▸ Work item
Print, in exact form, the lines below from the one containing "The image size is (1568, 780)." through the one containing "The height and width of the screenshot is (768, 960).", and omit all others.

▸ Excerpted data
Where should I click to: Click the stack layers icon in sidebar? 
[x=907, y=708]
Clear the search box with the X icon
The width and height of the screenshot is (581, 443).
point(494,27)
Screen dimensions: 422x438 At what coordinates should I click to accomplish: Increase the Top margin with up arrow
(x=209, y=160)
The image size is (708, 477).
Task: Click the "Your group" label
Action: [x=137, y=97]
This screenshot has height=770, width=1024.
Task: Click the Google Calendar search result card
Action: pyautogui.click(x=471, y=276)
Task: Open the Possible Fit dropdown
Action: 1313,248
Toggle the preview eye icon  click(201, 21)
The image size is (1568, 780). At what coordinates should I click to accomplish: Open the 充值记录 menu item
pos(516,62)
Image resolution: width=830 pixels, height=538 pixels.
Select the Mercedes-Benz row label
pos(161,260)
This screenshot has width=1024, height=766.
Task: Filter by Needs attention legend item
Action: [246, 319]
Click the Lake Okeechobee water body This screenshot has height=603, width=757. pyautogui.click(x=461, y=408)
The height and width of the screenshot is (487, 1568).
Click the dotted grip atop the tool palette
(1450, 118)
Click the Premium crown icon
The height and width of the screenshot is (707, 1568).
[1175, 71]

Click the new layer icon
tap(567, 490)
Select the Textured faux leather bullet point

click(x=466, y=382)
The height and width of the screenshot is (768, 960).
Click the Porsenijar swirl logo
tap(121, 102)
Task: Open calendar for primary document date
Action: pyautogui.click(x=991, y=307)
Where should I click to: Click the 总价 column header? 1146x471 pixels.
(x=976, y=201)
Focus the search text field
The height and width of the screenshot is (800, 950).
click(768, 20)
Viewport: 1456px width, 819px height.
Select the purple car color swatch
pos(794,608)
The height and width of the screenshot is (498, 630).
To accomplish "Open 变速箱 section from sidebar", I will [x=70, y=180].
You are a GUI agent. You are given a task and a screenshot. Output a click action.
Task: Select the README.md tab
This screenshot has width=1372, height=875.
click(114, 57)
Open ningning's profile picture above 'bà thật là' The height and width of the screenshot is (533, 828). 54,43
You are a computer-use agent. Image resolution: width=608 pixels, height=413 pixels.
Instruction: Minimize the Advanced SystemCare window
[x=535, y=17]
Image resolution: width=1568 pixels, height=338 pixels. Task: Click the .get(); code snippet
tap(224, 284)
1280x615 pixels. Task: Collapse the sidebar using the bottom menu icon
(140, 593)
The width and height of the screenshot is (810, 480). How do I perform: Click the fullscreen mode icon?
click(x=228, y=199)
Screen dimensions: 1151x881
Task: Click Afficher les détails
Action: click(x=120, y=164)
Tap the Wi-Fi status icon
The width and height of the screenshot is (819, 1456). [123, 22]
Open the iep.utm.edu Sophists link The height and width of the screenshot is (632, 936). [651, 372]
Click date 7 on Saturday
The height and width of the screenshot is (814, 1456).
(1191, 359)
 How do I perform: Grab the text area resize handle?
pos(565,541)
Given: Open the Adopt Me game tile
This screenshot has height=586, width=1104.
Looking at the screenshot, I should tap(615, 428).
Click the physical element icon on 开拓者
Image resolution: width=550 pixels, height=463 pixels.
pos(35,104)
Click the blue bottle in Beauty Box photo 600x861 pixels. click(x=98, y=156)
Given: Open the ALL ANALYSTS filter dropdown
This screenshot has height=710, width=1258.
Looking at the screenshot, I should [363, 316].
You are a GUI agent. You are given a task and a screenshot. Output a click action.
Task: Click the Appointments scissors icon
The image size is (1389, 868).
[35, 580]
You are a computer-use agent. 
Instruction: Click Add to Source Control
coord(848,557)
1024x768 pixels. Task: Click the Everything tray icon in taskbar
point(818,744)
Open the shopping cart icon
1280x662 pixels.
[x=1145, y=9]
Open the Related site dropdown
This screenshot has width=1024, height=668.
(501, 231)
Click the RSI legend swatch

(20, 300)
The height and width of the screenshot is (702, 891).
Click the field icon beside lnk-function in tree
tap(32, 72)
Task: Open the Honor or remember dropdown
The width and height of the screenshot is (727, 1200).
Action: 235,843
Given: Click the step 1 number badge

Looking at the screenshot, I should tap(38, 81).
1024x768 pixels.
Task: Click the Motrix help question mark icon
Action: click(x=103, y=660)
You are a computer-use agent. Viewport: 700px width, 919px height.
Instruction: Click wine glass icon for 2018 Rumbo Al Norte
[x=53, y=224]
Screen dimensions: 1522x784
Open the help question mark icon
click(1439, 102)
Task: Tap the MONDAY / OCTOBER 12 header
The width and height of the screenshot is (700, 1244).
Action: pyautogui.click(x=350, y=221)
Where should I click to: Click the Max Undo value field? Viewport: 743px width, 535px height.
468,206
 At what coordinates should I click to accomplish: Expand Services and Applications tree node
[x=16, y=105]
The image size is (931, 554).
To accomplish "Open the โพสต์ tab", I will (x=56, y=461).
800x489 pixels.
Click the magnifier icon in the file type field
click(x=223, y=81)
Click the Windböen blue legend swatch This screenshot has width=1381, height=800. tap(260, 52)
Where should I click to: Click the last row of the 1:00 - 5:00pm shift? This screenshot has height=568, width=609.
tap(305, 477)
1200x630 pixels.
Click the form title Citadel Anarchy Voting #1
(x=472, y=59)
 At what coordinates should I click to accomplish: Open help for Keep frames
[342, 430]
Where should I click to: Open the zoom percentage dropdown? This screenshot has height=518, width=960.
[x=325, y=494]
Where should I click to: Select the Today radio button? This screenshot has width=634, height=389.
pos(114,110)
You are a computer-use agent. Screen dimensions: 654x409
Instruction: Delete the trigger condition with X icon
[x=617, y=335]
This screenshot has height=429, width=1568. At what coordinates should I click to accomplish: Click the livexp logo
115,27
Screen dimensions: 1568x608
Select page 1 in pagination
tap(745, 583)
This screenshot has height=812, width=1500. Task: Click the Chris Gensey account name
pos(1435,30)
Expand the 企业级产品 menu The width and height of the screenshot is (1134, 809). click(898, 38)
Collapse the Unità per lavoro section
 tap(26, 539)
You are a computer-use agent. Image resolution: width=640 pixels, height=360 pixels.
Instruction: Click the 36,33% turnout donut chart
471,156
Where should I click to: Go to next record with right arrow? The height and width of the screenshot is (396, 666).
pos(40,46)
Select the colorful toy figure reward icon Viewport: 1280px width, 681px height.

▸ Task output
The image size is (1568, 780). At what coordinates should I click to accomplish: Open the 充值记录 menu item
pos(516,62)
Image resolution: width=830 pixels, height=538 pixels.
Select the Mercedes-Benz row label
pos(161,260)
This screenshot has width=1024, height=766.
Task: Filter by Needs attention legend item
Action: [246, 319]
Click the Lake Okeechobee water body This screenshot has height=603, width=757. pyautogui.click(x=461, y=408)
The height and width of the screenshot is (487, 1568).
Click the dotted grip atop the tool palette
(1450, 118)
Click the Premium crown icon
The height and width of the screenshot is (707, 1568).
[1175, 71]

Click the new layer icon
tap(567, 490)
Select the Textured faux leather bullet point

click(x=466, y=382)
The height and width of the screenshot is (768, 960).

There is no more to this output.